Further demonstration of kappa opioid binding sites in the brain: evidence for heterogeneity.

By selectively blocking cross-interferences from other types of binding sites, a binding site which likely represents kappa opioid binding sites was obtained in the guinea-pig brain suspension of the particulate fraction. Selective ligands for mu, sigma, delta and epsilon opioid binding sites were poor inhibitors for inhibiting [3H]ethylketocyclazocine binding to this site, whereas kappa opioids like oxilorphan, dynorphin(1-13), ethylketocyclazocine, butorphanol, cyclazocine, ketocyclazocine, tifluadom, nalorphine, pentazocine, U-50-488, nalbuphine and naloxone were potent ligands. Buprenorphine, generally believed to be a mu opiate, was the most potent inhibitor at the kappa site.
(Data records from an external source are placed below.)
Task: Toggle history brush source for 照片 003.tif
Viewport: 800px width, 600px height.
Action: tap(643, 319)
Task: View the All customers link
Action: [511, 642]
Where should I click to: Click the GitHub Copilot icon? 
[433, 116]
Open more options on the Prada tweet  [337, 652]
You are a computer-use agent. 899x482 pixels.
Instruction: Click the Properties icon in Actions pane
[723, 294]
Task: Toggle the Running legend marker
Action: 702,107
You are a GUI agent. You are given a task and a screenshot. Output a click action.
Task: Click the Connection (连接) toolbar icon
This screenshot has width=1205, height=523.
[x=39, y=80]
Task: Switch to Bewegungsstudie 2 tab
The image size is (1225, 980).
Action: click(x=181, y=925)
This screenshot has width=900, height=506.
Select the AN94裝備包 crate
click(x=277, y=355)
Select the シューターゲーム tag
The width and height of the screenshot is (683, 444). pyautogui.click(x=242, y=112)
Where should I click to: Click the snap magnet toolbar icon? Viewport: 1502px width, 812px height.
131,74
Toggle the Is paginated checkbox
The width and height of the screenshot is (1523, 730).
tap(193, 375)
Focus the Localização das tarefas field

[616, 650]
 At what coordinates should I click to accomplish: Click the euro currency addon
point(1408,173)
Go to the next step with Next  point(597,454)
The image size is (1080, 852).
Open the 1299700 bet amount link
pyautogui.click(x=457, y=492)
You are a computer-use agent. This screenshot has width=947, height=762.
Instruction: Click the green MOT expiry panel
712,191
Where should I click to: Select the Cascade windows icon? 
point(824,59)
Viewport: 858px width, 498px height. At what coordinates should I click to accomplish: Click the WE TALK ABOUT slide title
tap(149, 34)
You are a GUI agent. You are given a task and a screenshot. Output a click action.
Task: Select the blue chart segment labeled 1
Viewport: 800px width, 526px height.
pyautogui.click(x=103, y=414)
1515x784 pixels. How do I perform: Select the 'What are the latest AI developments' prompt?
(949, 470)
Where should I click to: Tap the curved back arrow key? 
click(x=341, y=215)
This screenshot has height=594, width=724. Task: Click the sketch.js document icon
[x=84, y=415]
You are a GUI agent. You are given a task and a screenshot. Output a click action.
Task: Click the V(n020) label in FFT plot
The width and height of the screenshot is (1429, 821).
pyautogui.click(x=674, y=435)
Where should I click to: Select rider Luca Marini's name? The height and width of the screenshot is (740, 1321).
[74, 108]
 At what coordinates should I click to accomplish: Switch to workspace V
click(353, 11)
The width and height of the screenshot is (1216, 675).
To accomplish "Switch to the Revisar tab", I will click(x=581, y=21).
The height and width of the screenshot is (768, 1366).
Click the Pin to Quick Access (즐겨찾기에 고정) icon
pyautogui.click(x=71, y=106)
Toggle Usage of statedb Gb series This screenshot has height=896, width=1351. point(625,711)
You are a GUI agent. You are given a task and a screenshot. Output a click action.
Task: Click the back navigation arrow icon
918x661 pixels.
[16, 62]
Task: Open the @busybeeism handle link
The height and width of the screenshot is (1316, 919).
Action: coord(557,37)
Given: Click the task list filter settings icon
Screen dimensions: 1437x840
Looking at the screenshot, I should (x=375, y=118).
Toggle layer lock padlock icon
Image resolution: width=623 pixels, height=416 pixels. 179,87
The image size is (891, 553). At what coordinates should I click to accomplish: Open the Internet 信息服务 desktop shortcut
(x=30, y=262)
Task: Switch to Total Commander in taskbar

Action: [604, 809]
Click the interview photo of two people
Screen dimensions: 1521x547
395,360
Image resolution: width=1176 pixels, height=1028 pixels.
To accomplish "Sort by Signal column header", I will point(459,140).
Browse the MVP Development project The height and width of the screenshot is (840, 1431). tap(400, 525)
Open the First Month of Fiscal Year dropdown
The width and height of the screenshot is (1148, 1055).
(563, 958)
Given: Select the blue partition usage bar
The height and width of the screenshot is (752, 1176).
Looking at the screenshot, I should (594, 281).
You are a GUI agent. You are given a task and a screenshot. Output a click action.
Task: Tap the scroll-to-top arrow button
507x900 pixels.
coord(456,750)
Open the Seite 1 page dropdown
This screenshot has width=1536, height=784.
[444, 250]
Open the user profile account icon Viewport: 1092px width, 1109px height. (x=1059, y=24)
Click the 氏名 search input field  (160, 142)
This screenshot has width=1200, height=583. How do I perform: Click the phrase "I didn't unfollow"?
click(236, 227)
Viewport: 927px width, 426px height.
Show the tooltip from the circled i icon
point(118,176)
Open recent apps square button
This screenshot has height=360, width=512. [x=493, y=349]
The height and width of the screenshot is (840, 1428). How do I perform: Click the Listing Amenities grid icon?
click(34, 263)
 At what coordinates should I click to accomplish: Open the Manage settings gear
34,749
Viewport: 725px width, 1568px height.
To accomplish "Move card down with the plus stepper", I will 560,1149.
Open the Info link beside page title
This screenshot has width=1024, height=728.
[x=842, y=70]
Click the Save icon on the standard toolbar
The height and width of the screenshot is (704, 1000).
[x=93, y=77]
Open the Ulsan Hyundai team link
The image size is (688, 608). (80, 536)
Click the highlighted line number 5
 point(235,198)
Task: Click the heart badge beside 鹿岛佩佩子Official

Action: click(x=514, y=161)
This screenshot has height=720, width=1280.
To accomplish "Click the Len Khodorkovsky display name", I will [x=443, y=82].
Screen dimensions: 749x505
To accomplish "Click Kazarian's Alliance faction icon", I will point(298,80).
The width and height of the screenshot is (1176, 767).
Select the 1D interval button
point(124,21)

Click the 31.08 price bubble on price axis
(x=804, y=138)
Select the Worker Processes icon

Scatchard analysis of the saturation curve of [3H]ethylketocyclazocine binding revealed two subtypes of kappa binding sites: a high-affinity site and a low-affinity site with Kd = 0.7 and 78 nM and maximum binding = 22 and 101 fmol/mg of protein, respectively. Analysis of the inhibition curves suggested that tifluadom may be a selective ligand for the high-affinity site and that dynorphin(1-13) and U-50-488 may bind preferentially the high-affinity site but still possess appreciable affinity for the low-affinity site. This study demonstrates a selective assay for kappa opioid binding sites and indicates a possibility of the heterogeneity of kappa opioid binding sites in the brain.